The whole of the material needs to be repeated exactly, line for line.

Records shown START

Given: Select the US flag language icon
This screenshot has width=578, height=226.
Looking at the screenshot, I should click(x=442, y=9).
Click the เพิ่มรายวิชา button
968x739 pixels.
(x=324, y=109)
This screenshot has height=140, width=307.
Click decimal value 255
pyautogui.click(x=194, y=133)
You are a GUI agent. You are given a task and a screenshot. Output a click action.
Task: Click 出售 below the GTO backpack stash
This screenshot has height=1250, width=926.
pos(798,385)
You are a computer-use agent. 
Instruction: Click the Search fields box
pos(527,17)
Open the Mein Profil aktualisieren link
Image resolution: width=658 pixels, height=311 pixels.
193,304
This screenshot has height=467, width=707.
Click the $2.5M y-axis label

Records shown END

Written response
Given: Select the US flag language icon
This screenshot has width=578, height=226.
Looking at the screenshot, I should click(x=442, y=9).
Click the เพิ่มรายวิชา button
968x739 pixels.
(x=324, y=109)
This screenshot has height=140, width=307.
Click decimal value 255
pyautogui.click(x=194, y=133)
You are a GUI agent. You are given a task and a screenshot. Output a click action.
Task: Click 出售 below the GTO backpack stash
This screenshot has height=1250, width=926.
pos(798,385)
You are a computer-use agent. 
Instruction: Click the Search fields box
pos(527,17)
Open the Mein Profil aktualisieren link
Image resolution: width=658 pixels, height=311 pixels.
193,304
This screenshot has height=467, width=707.
Click the $2.5M y-axis label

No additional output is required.